Being hyper masculine, square jawed, broad shouldered, with a 5 O’clock shadow makes men look more virile. Meaning their boys can swim and they make good genetic choices for our ovaries. Those qualities have women thinking about baby-making (or at least practicing) in our primitive or limbic “we want to have monkey sex” brains. The opposite is also true. Feminized women who smell nice, are pink, cute, and sway their hips are also trigger heat from their partners. There is something about playing those exaggerated roles of masculine and feminine that has our primitive brains hard wired for sex.
These behaviours bump up our sex hormones, testosterone and progesterone. This in turn makes us friskier.
It also turns out that watching sports also increases our testosterone. But only if our team wins. This was the abstract of a great study that tested the hormones in saliva during basketball and soccer games. And those guys don’t have playoff beards. Smile. So test my hormones on Friday night when the Ottawa Senators win game 2 of the second round.
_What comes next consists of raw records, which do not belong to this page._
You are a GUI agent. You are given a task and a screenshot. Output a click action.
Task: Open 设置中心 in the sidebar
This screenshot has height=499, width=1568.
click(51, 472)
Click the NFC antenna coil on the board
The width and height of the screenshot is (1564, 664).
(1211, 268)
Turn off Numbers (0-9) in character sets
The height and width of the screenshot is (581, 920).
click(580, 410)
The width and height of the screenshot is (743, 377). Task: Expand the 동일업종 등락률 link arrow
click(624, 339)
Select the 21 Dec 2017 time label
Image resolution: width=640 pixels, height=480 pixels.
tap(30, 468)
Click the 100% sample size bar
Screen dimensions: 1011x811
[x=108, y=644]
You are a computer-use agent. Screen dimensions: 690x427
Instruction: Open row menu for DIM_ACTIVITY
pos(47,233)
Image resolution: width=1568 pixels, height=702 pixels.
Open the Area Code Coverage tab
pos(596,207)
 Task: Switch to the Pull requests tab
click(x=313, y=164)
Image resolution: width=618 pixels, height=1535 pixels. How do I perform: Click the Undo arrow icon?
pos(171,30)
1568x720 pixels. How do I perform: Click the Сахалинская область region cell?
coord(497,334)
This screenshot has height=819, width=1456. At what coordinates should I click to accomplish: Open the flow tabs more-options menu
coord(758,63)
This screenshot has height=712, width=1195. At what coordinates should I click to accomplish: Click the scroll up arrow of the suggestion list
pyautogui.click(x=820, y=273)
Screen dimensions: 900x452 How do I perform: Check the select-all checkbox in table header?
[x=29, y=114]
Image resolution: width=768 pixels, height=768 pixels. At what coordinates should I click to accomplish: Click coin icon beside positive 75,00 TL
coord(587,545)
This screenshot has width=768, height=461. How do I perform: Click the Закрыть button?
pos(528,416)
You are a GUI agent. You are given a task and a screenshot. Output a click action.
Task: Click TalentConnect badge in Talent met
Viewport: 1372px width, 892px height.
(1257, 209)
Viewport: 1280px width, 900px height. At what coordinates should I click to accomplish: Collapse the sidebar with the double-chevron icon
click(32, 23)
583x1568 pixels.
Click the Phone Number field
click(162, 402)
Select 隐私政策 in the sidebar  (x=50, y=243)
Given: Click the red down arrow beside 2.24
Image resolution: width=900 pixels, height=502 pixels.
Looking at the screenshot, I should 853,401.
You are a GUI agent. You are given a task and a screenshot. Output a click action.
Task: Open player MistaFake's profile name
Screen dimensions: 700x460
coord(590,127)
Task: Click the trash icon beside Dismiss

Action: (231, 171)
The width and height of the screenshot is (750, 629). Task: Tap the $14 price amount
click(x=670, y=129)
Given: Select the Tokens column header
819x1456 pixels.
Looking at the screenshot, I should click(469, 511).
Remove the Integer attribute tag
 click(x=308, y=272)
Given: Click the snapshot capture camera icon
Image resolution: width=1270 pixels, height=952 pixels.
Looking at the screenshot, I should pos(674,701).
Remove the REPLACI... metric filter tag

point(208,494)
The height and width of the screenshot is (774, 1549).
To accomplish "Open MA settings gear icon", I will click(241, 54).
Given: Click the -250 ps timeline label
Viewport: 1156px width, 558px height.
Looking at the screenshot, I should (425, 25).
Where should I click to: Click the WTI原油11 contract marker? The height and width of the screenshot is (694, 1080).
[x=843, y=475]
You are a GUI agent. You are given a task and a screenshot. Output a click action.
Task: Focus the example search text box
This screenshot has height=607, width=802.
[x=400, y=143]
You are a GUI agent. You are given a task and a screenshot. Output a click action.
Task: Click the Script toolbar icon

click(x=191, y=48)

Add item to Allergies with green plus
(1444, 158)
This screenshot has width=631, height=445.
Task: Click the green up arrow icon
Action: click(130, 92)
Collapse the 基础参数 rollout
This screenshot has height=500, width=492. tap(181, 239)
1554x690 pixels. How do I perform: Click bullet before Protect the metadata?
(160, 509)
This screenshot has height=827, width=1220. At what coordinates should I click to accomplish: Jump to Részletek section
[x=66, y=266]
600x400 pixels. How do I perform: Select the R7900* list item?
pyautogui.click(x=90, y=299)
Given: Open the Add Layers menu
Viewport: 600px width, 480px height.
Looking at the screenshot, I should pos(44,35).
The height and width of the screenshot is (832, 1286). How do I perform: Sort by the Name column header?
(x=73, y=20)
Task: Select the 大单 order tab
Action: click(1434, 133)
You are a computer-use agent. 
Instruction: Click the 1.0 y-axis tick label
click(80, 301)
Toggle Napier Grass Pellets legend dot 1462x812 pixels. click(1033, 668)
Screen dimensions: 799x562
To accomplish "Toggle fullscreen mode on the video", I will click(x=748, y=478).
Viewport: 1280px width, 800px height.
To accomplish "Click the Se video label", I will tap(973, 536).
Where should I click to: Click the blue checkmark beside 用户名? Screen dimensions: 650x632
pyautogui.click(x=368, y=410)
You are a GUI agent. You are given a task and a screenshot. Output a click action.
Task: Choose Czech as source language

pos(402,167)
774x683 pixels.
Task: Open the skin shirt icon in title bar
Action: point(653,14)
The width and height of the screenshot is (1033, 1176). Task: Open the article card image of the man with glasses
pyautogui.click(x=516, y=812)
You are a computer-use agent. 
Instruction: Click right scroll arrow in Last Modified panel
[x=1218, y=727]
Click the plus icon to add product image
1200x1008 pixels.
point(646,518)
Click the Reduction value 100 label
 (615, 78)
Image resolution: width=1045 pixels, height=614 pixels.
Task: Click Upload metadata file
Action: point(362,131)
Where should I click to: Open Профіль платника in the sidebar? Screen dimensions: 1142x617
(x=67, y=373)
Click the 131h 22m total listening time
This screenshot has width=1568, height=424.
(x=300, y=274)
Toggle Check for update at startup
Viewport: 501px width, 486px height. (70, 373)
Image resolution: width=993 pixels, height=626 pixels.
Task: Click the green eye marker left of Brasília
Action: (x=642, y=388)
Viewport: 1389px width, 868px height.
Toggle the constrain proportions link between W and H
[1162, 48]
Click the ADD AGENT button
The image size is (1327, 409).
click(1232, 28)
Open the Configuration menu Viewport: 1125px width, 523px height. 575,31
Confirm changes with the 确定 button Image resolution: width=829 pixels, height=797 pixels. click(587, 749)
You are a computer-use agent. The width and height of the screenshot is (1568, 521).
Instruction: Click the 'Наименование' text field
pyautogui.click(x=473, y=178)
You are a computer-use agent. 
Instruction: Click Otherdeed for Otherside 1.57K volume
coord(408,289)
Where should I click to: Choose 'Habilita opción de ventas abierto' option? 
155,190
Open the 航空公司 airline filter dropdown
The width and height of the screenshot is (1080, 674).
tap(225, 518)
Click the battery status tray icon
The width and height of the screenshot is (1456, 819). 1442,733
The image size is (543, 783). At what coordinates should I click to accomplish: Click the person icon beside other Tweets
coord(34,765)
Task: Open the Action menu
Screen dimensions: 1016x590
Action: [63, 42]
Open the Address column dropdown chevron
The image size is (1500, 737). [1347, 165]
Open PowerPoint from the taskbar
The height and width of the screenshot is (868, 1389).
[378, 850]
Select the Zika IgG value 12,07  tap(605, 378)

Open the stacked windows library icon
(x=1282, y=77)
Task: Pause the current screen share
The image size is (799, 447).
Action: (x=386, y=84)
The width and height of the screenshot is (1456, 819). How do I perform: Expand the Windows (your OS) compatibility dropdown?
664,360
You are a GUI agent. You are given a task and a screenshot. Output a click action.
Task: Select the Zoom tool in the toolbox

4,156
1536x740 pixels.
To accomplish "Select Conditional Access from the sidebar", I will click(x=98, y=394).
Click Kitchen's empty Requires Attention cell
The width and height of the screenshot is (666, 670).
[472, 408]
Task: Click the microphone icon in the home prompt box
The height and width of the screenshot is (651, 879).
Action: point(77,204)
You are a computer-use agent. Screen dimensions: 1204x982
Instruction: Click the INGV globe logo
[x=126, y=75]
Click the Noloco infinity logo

Maybe that’s why I’m inclined to have halftime or intermission sex.
Basking in reflected glory, in which individuals increase their self-esteem by identifying with successful others, is usually regarded as a cognitive process that can affect behavior. It may also involve physiological processes, including changes in the production of endocrine hormones. The present research involved two studies of changes in testosterone levels among fans watching their favorite sports teams win or lose. In the first study, participants were eight male fans attending a basketball game between traditional college rivals. In the second study, participants were 21 male fans watching a televised World Cup soccer match between traditional international rivals. Participants provided saliva samples for testosterone assay before and after the contest. In both studies, mean testosterone level increased in the fans of winning teams and decreased in the fans of losing teams. These findings suggest that watching one’s heroes win or lose has physiological consequences that extend beyond changes in mood and self-esteem.